Few countries do history and atmosphere quite like Scotland – and where history and atmosphere collide there are always going to be ruins. Here are five prime examples.

Melrose Abbey

As well as being one of the most picturesque of the Borders towns, Melrose is home to what was once one of Scotland’s most important religious buildings. Founded in 1136 by the Cistercian order at the request of David I, Melrose Abbey remained the Cistercian HQ in Scotland until the Reformation after which a combination of geo-politics, war (Cromwell’s was just one of the armies whose artillery took chunks out of the Gothic stonework) and improvements ended its centuries long run as a centre of importance. A new church was built in Melrose in 1810 at which point the Abbey was already a virtual ruin. Despite extensive repair work instigated by Sir Walter Scott it has pretty much stayed that way. There are good walks around Melrose but the Abbey and its grounds are a pleasant way to spend a couple of hours as well.

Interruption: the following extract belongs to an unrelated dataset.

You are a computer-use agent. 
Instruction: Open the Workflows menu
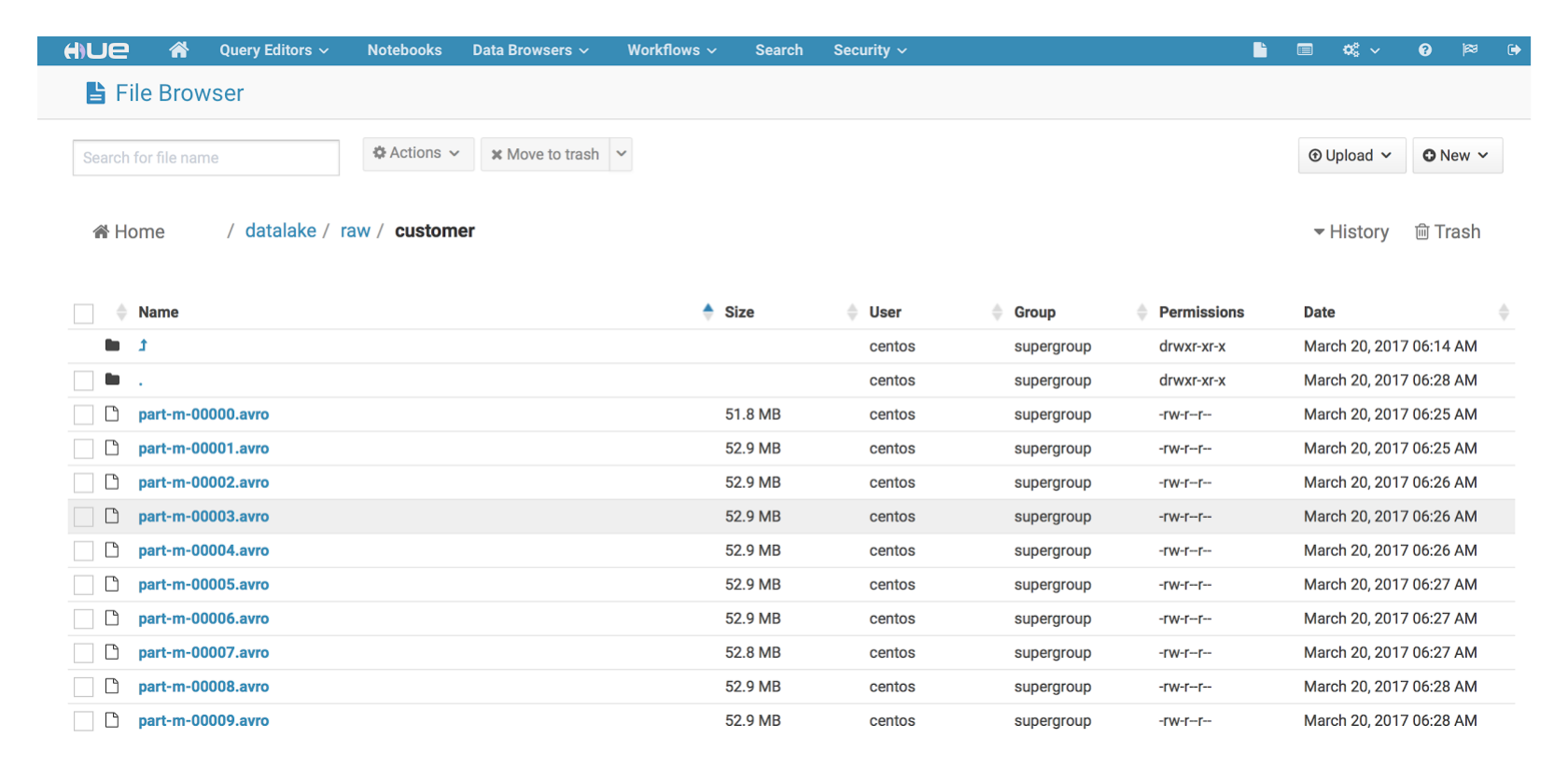(x=671, y=50)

www.historicenvironment.scot/visit-a-place/places/melrose-abbey

Tantallon Castle

As any Hollywood film producer knows, Scottish isn’t short of dramatic castles begging to be used as the backdrop for, say, a fantasy caper about sword-wielding eternals (Highlander used Eilean Donan) or an adaptation of a Shakespeare tragedy (Franco Zeffirelli’s Hamlet used Dunottar Castle as a backdrop). With its main claim to screen fame being used as the home of Great Wizard Michael in the BBC children’s series Shoebox Zoo, East Lothian’s 14th century Tantallon Castle isn’t quite in the same category. But its headland setting, its views (to Bass Rock) and its proximity to great beaches (Seacliff and Tyninghame) and great chippies (a visit to the nearby North Berwick Fry is a must) make it a great day out.

St Peter’s Seminary

Located just outside Cardross and considered a modern building of “world significance” this Brutalist masterpiece has also been described as “an albatross round our neck” by the Catholic church, which commissioned it from Scottish architecture practice Gillespie, Kidd and Coia in the early 1960s. It opened in 1966 but only functioned as a seminary for 14 years, closing in 1980. It had a brief second life as a drug rehabilitation centre but the fences went up for good in 1992 after which a combination of Scottish vandals and Scottish weather turned it into a ruin. Sustained attempts to rehabilitate the Category A-listed building have come to nothing and last year a bid to have it taken into state care was refused. In their current state the building is considered unsafe – it’s hard to stress that point too much – but the Royal Geographical Society’s Discovering Britain website contains a walk from Cardross to nearby Kilmahew which offers a decent view of it.

ww.discoveringbritain.org/activities/scotland/walks/kilmahew

Inchcolm Abbey

Billed somewhat cheekily as ‘the Iona of the east’, Inchcolm Abbey sits on Inchcolm, an island in the Firth of Forth. The Abbey itself was founded in the 12th century by the Augustinian order of monks and is one of the most complete (that is, least ruined) monastic churches in Scotland. The Reformation ended its effective life as a monastery but the island’s strategic importance didn’t diminish, so as well as the Abbey ruins visitors can tour the defences and buildings built during the first and second world wars (there’s even a tunnel which was built in 1916 and intended to link the gun batteries on the island’s hillier end to the magazine). One more thing: you need a boat or, failing that, a ticket for one of the regular trips run from South Queensferry.

www.maidoftheforth.co.uk/inchcolm-island-landing-trip

New Cathkin Park

Once home to Glasgow footballing legends Third Lanark, whose storied history includes the same number of league titles and Scottish cup wins as Dundee United, New Cathkin Park is now an atmospheric relic: a pitch and, partly obscured by vegetation but still visible on three sides of the ground, the all-important terracing on which fans of the Hi-Hi stood to cheer on their team. Find yourself a time turner and you could go back to April 25, 1967 and the three-three draw with Queen Of The South in front of 325 spectators which marked the last game the club played there. Now revived, the club currently plays in the Central Scottish Amateur Football League and ‘home’ is the Toryglen Regional Football Centre.